#### TRECHO DO DOCUMENTO:
====================
Para ler e meditar, leitura extraída do Ofício das Leituras:

Das Cartas de São Leão Magno, papa
(Epist. 28, ad Flavianum,3-4: PL 54,763-767)     (Séc.V)
O sacramento da nossa reconciliação

A humildade foi assumida pela majestade, a fraqueza, pela força, a mortalidade, pela
eternidade. Para saldar a dívida de nossa condição humana, a natureza impassível uniu-se à
natureza passível. Deste modo, como convinha à nossa recuperação, o único mediador entre
Deus e os homens, o homem Jesus Cristo, podia submeter-se à morte através de sua natureza humana e permanecer imune em sua natureza divina.

Por conseguinte, numa natureza perfeita e integral de verdadeiro homem, nasceu o verdadeiro Deus, perfeito na sua divindade, perfeito na nossa humanidade. Por “nossa humanidade” queremos significar a natureza que o Criador desde o início formou em nós, e que assumiu para renová-la.

Mas daquelas coisas que o Sedutor trouxe, e o homem enganado aceitou, não há nenhum
vestígio no Salvador; nem pelo fato de se ter irmanado na comunhão da fragilidade humana,
tornou-se participante dos nossos delitos. 
Assumiu a condição de escravo, sem mancha de pecado, engrandecendo o humano, sem
diminuir o divino. Porque o aniquilamento, pelo qual o invisível se tornou visível, e o Criador
de tudo quis ser um dos mortais, foi uma condescendência da sua misericórdia, não uma falha do seu poder. Por conseguinte, aquele que, na sua condição divina se fez homem, assumindo a condição de escravo, se fez homem.

Entrou, portanto, o Filho de Deus neste mundo tão pequeno, descendo do trono celeste, mas
sem deixar a glória do Pai; é gerado e nasce de modo totalmente novo. De modo novo porque, sendo invisível em si mesmo, torna-se visível como nós; incompreensível, quis ser
compreendido;existindo antes dos tempos, começou a existir no tempo. O Senhor do universo assume a condição de escravo, envolvendo em sombra a imensidão de sua majestade; o Deus impassível não recusou ser homem passível, o imortal submeteu-se às leis da morte.
====================
#### O PROBLEMA:
Reproduza, do trecho sobre a reconciliação, a parte que vai de "O sacramento da" até "que assumiu para renová-la.", sem alterar nada. Baseie-se somente no trecho sobre a reconciliação.
====================
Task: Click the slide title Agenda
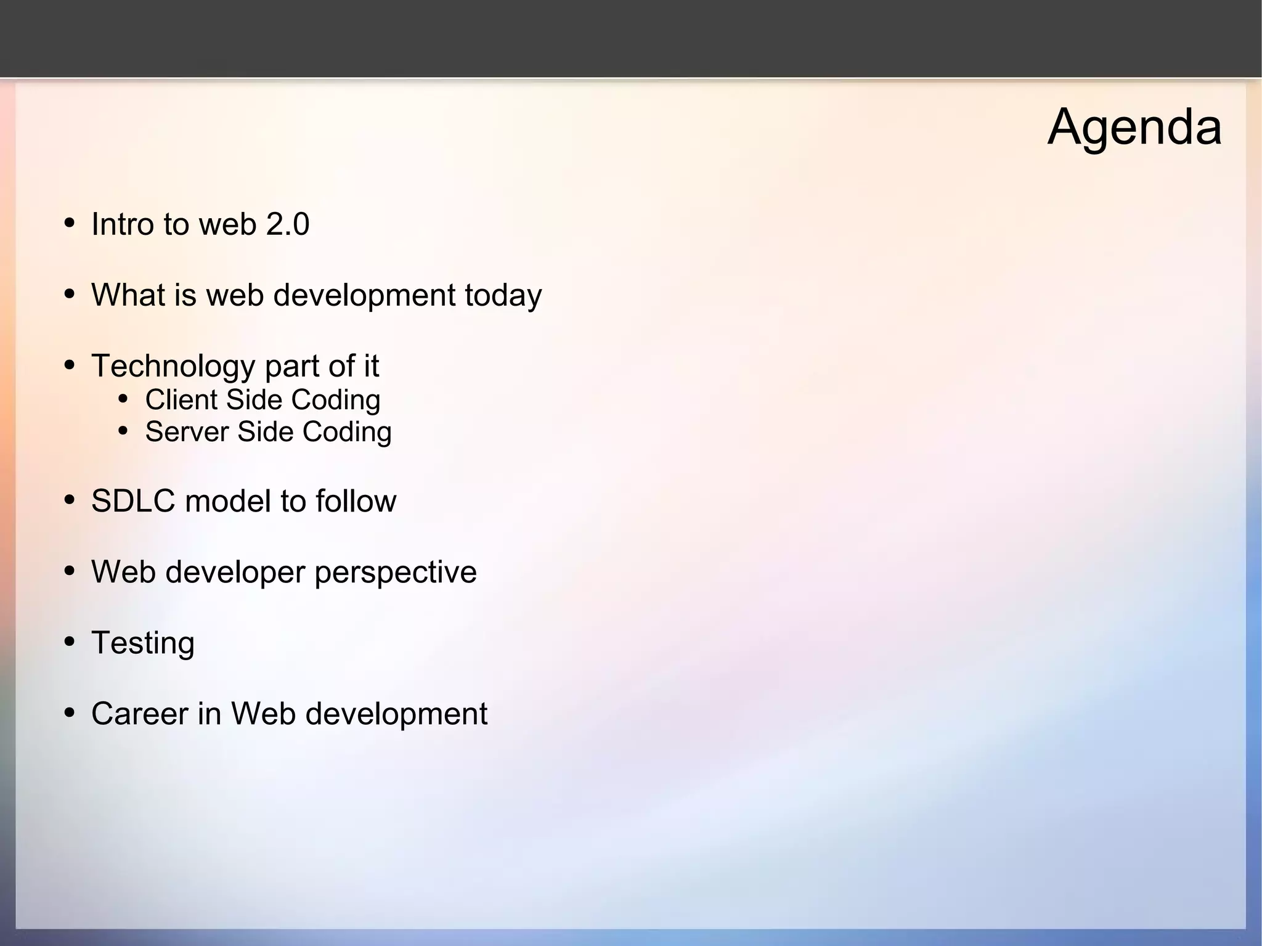1134,128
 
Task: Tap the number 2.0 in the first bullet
287,224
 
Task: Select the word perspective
396,573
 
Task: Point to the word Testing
143,643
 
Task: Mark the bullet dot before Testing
70,642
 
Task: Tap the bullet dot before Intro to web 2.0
70,222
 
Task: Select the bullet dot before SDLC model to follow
70,499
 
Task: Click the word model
228,500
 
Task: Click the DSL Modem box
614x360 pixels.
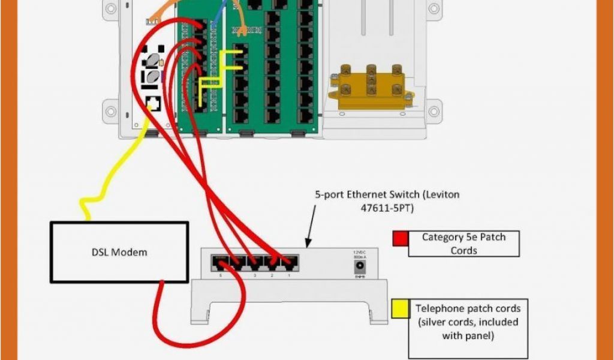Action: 119,252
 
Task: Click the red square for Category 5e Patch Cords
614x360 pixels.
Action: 400,238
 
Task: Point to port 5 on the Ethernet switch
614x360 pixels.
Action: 219,262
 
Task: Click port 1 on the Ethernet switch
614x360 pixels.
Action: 291,262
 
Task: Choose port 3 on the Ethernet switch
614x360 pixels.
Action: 254,262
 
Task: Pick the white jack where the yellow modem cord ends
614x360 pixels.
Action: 154,103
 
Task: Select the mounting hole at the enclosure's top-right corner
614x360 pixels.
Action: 432,8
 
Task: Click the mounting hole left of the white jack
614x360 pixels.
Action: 111,111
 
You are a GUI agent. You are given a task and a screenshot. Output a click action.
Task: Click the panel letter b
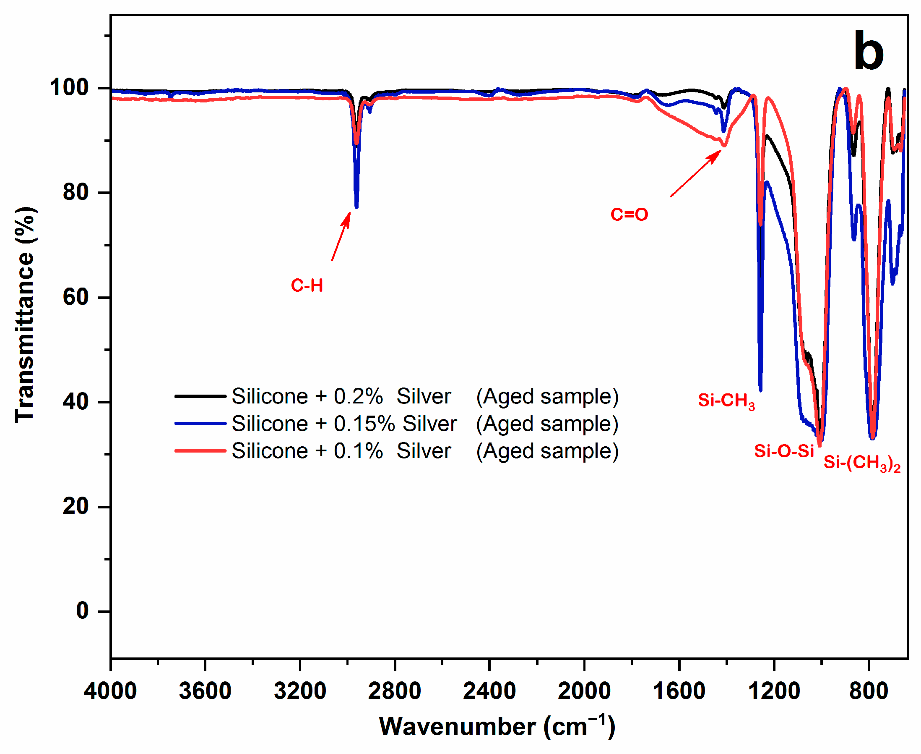click(869, 51)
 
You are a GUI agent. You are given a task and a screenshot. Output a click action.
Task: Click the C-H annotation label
click(307, 286)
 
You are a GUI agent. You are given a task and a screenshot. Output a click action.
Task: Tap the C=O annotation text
click(629, 215)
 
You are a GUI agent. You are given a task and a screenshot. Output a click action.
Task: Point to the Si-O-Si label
click(784, 451)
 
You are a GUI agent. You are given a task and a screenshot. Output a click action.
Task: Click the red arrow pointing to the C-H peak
click(341, 236)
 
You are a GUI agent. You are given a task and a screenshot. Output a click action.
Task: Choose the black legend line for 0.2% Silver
click(200, 396)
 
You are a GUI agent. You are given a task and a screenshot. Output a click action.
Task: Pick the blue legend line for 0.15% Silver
click(200, 424)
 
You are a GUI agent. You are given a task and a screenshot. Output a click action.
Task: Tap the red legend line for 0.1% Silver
click(200, 451)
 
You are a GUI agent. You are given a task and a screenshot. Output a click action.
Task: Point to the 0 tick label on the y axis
click(83, 611)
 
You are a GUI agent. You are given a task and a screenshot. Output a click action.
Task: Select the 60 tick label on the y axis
click(76, 298)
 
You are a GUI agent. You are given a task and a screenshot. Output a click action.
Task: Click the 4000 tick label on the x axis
click(110, 691)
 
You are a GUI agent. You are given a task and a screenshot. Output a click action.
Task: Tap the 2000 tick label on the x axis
click(584, 691)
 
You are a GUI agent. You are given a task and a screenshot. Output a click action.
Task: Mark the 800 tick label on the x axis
click(869, 691)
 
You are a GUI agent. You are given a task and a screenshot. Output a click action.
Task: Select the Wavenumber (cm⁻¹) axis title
click(497, 726)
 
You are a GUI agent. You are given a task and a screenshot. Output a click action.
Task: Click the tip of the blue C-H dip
click(356, 207)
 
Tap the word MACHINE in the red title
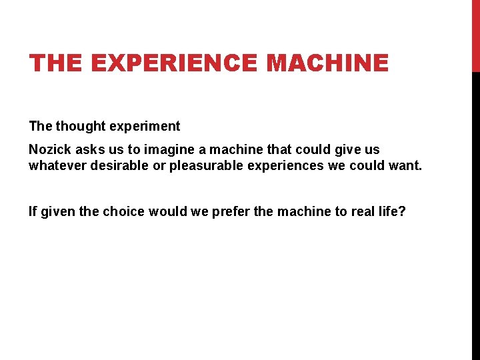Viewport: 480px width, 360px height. tap(327, 63)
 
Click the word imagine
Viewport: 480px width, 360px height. tap(159, 150)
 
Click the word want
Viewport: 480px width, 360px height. tap(406, 165)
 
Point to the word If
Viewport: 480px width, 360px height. tap(33, 211)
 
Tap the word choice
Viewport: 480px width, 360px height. tap(123, 211)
====================
#### RESPOSTA:
O sacramento da nossa reconciliação

A humildade foi assumida pela majestade, a fraqueza, pela força, a mortalidade, pela
eternidade. Para saldar a dívida de nossa condição humana, a natureza impassível uniu-se à
natureza passível. Deste modo, como convinha à nossa recuperação, o único mediador entre
Deus e os homens, o homem Jesus Cristo, podia submeter-se à morte através de sua natureza humana e permanecer imune em sua natureza divina.

Por conseguinte, numa natureza perfeita e integral de verdadeiro homem, nasceu o verdadeiro Deus, perfeito na sua divindade, perfeito na nossa humanidade. Por “nossa humanidade” queremos significar a natureza que o Criador desde o início formou em nós, e que assumiu para renová-la.